### TASK DIRECTIONS:
Among the entries below, copy only the span from the line containing "Task: Open decoded payload Claims Table tab" through the line containing "The width and". Do so exactly, and skip the pictures.

═══ DATA TO USE

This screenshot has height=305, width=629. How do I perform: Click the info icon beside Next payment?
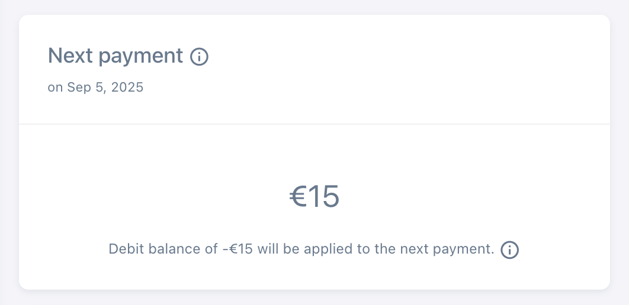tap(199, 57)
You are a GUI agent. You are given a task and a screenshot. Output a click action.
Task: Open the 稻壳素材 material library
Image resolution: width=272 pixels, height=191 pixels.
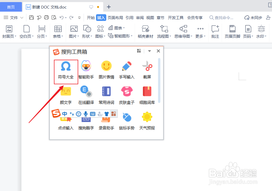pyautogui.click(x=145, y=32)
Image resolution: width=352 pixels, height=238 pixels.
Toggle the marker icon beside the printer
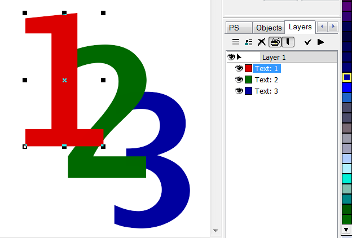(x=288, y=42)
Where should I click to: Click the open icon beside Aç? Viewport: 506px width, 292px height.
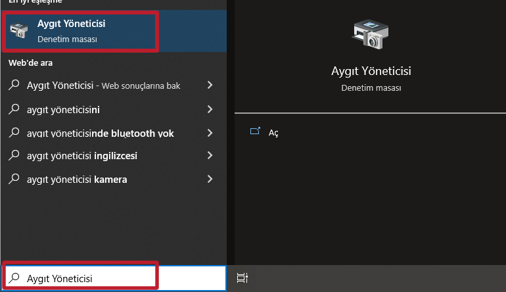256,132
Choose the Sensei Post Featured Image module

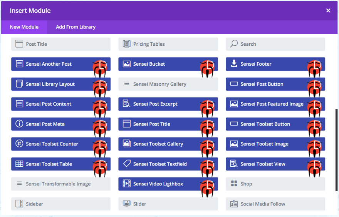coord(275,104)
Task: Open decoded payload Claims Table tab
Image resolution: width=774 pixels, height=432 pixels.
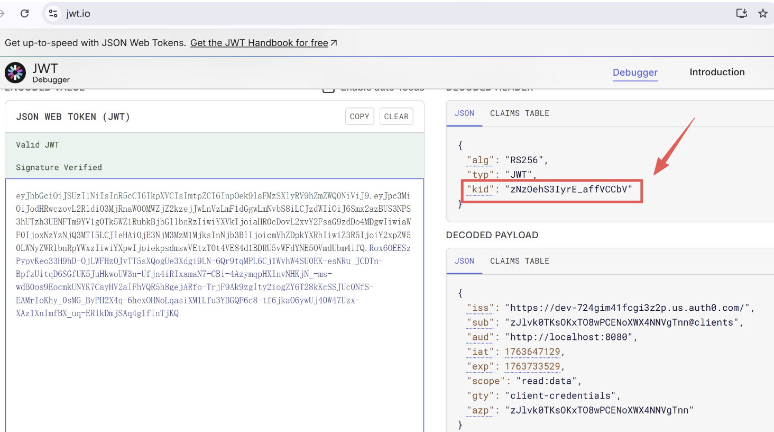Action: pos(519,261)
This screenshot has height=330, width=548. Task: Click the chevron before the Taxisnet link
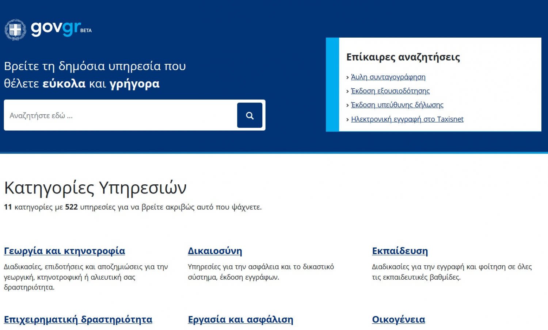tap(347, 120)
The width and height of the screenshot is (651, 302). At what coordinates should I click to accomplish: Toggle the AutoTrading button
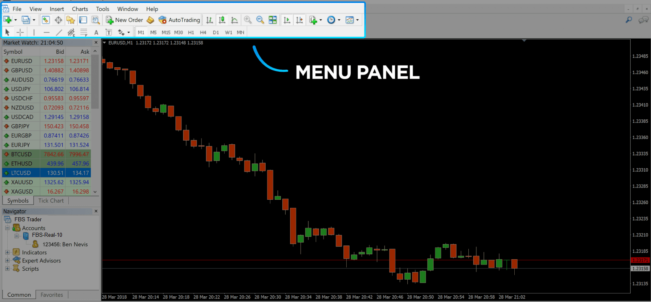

══════
═══ DATA TO USE

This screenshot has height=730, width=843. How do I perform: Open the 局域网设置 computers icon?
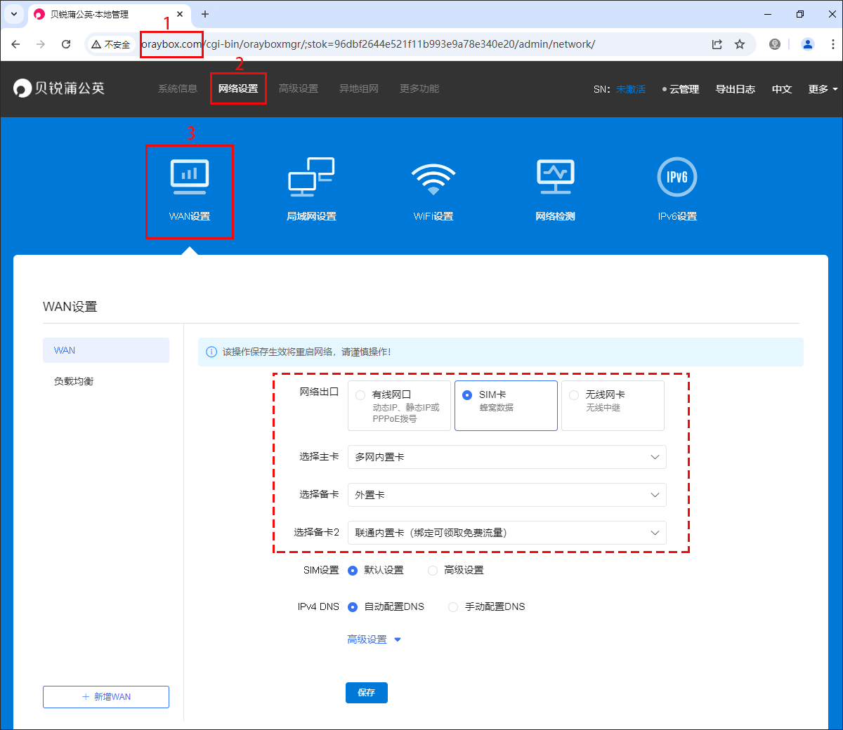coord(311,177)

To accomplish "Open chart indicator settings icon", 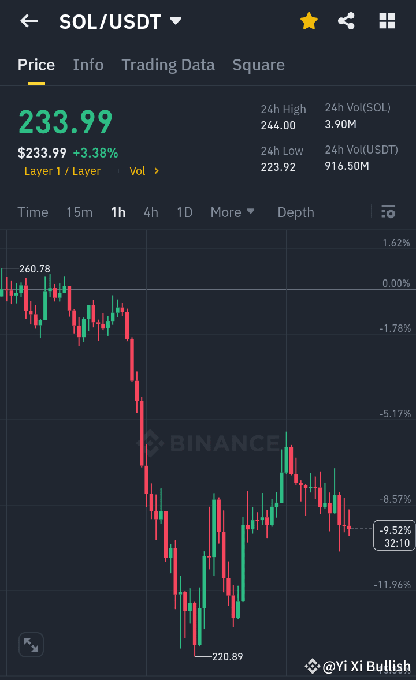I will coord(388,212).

══════
═══ DATA TO USE

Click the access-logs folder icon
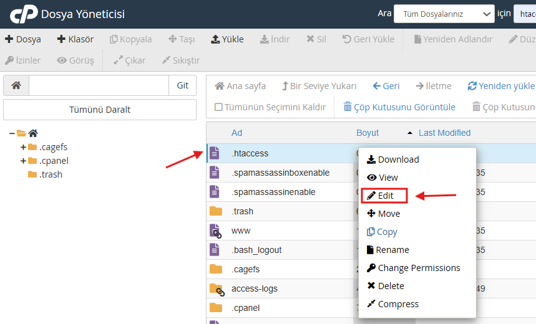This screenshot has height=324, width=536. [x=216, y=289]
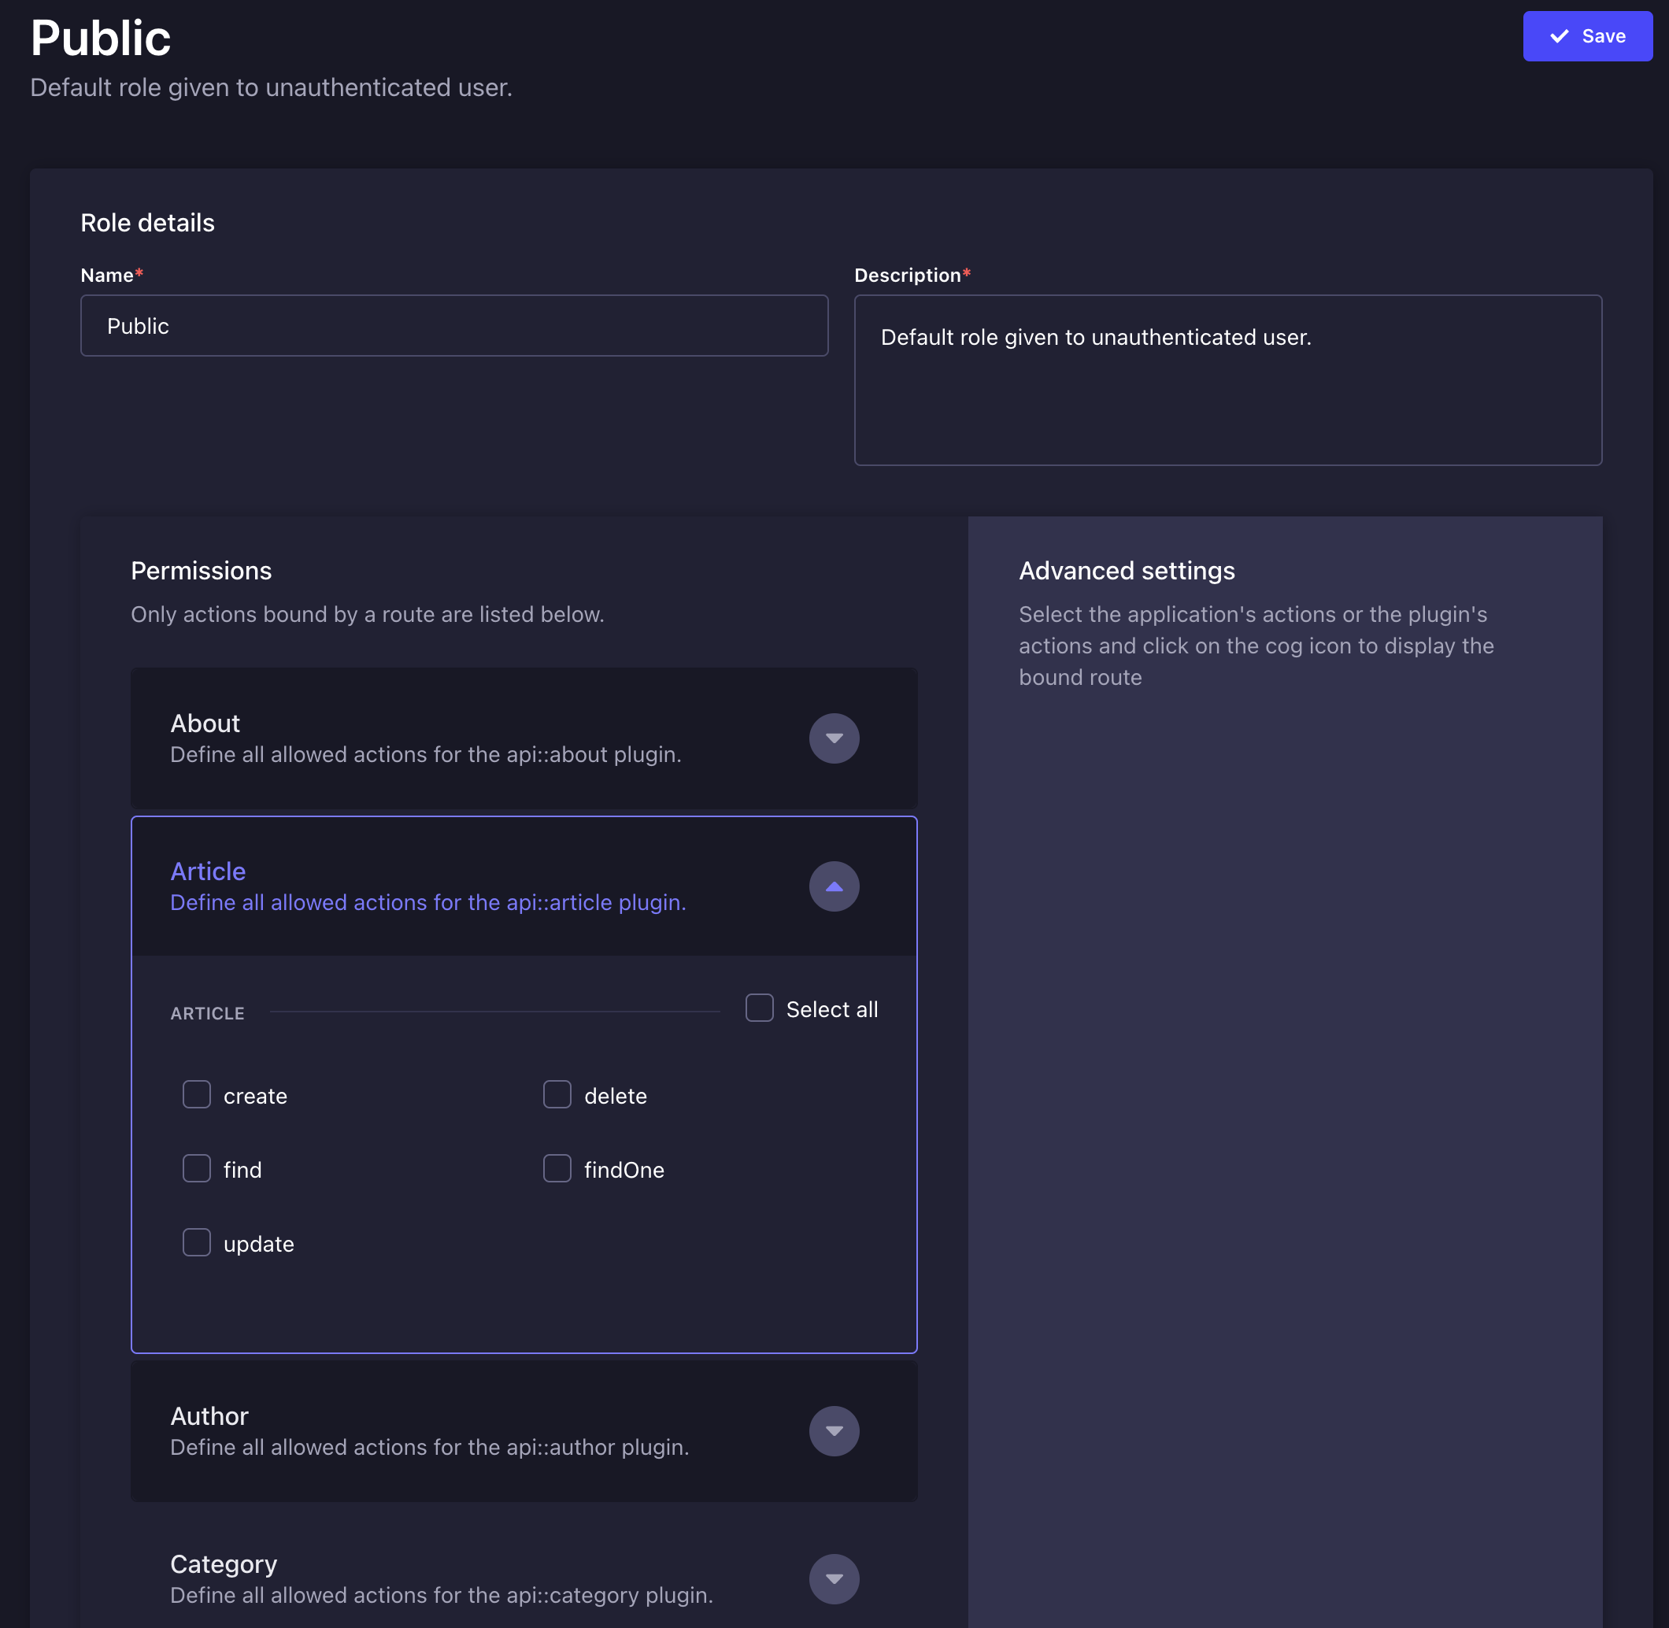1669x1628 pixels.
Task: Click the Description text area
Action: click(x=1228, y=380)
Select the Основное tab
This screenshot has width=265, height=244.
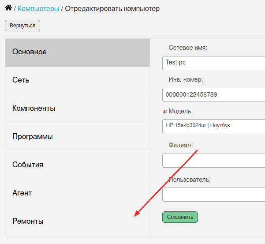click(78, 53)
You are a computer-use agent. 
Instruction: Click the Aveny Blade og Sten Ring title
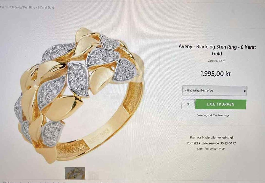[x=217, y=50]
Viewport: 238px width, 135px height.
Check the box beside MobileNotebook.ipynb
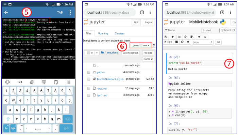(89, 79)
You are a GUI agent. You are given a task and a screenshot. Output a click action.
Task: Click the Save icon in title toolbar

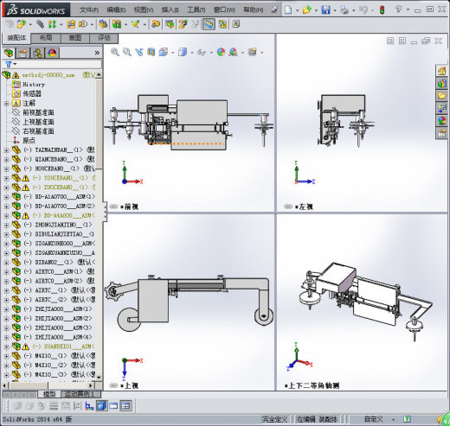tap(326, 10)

══════

### TASK RESULT:
Task: Open decoded payload Claims Table tab
Image resolution: width=774 pixels, height=432 pixels.
Action: pos(519,261)
This screenshot has height=330, width=548. Task: Click the chevron before the Taxisnet link
tap(347, 120)
The width and height of the screenshot is (651, 302). At what coordinates should I click to accomplish: Toggle the AutoTrading button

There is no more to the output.